さて、問題の、朝霧と上柳さんのシーン。
上柳:朝霧くん、最近冷たくない?いつも何か考え事をしているみたい。
朝霧:うん・・・、沢渡のことでね。ちょっと厄介なことに巻き込まれたみたいなんだ。
上柳:何かあったの?
朝霧:ある先輩から、よくないことに誘われたみたいなんだけど、どうも断れなかったらしくて凄く苦しんでる。そんな彼のために何もできない自分に嫌気がさすよ。
上柳:それは沢渡くんの意志が弱いってことで、朝霧くんには関係ないんじゃないの?
朝霧:彼が断れないなんて、よほどのことがあるんだよ、きっと。でも詳しいことまでは話してくれない・・・。どうしたらいいかな?
上柳:・・・(考える)・・・分かんない。私には沢渡くんのことってよく分からないから。
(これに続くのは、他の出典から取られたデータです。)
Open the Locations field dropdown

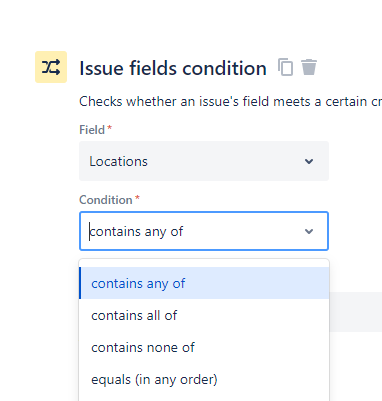pos(204,161)
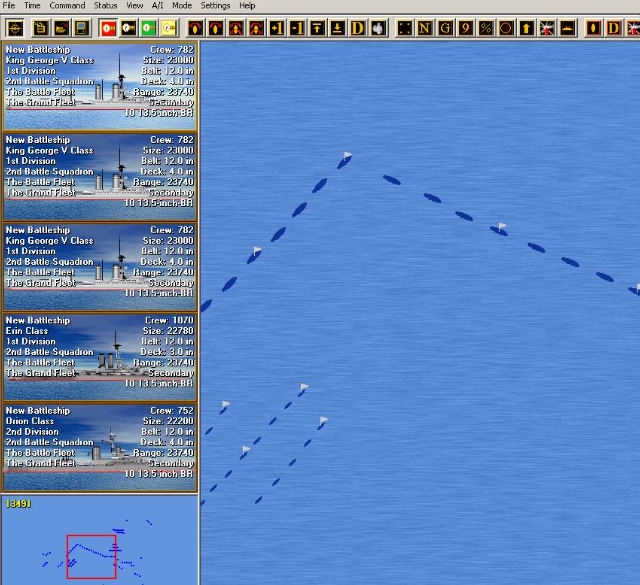The width and height of the screenshot is (640, 585).
Task: Select the Orion Class battleship card
Action: [100, 447]
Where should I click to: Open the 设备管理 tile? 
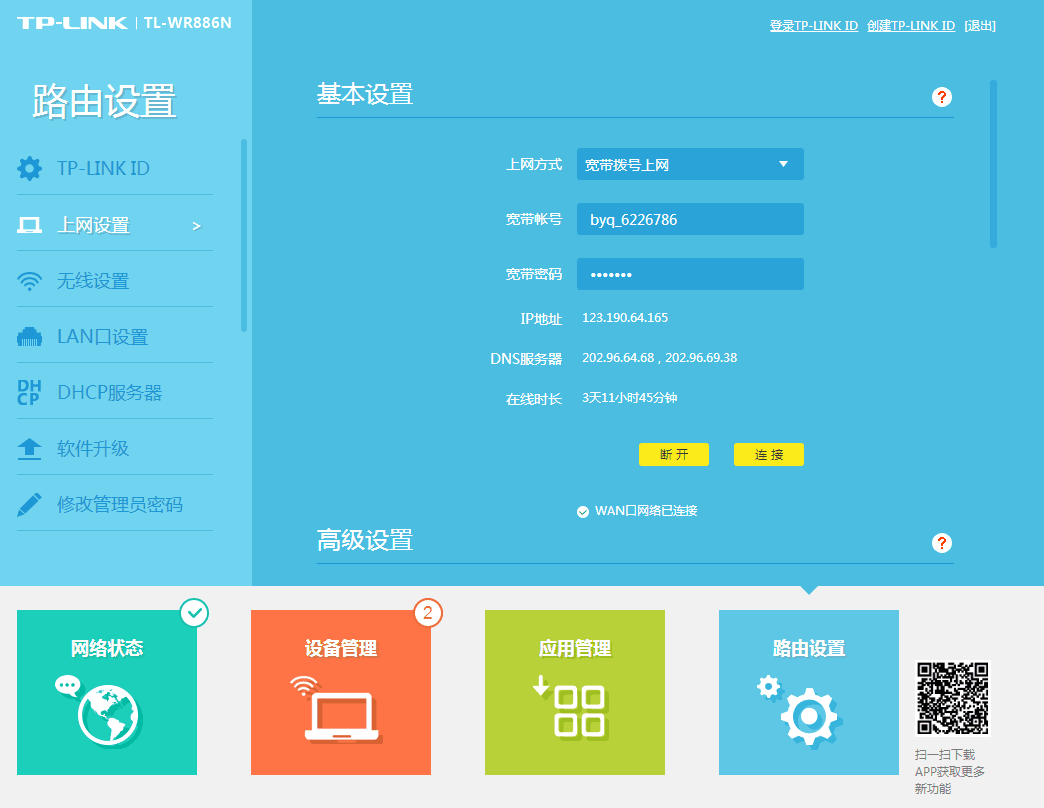click(341, 692)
朝霧:そうかもしれないけれど、・・・せめて、これ以上僕を落ち込ませないでくる?僕は真剣に悩んでいるんだよ。君だって、悩みがあるときには、そっとしておいてほしいだろ?
上柳:私は誰かに聞いてもらいたい。
朝霧:でしょ?だったら協力して。
上柳:・・・そうだよね、ゴメンね、自分のことばっかり考えたりして。私も朝霧くんに優しくされたいから、今は優しくしてあげたい。・・・私にできることは何かあるかな?
朝霧:・・・だったら、そっとしておいて。
上柳:分かったわ。・・・ゴメンね、邪魔して。嫌われないようにしないとね。(去っていく)
・・・何だか妙に初々しいカップルっぽくて、俺にとっては新鮮に映る。
部活終了後、美智と話をしながら、さりげなく1年達の行動をチェックしていた。
「上柳さんが、今度はウチの部まで壊すんじゃないかと心配になってきたわ」
その通り。彼女は被害者だから、という目で見ていたら、今度は何かをやらかしそうになってきた。沙紀ちゃんも大変だ。朝霧と付き合っていたのはわずかだったにせよ、上柳さんは彼に近づきすぎている。そして沢渡もまた、上柳さんのことを気にしてみたり、沙紀ちゃんのことを気にしてみたりと大変だ。
「早く撮影を終わらせないと、もっと大変なことになるぞ」
「でも、今のところは凄く順調よ。・・・なんてことも言っていられそうにないわね」
ああ、頭が痛い。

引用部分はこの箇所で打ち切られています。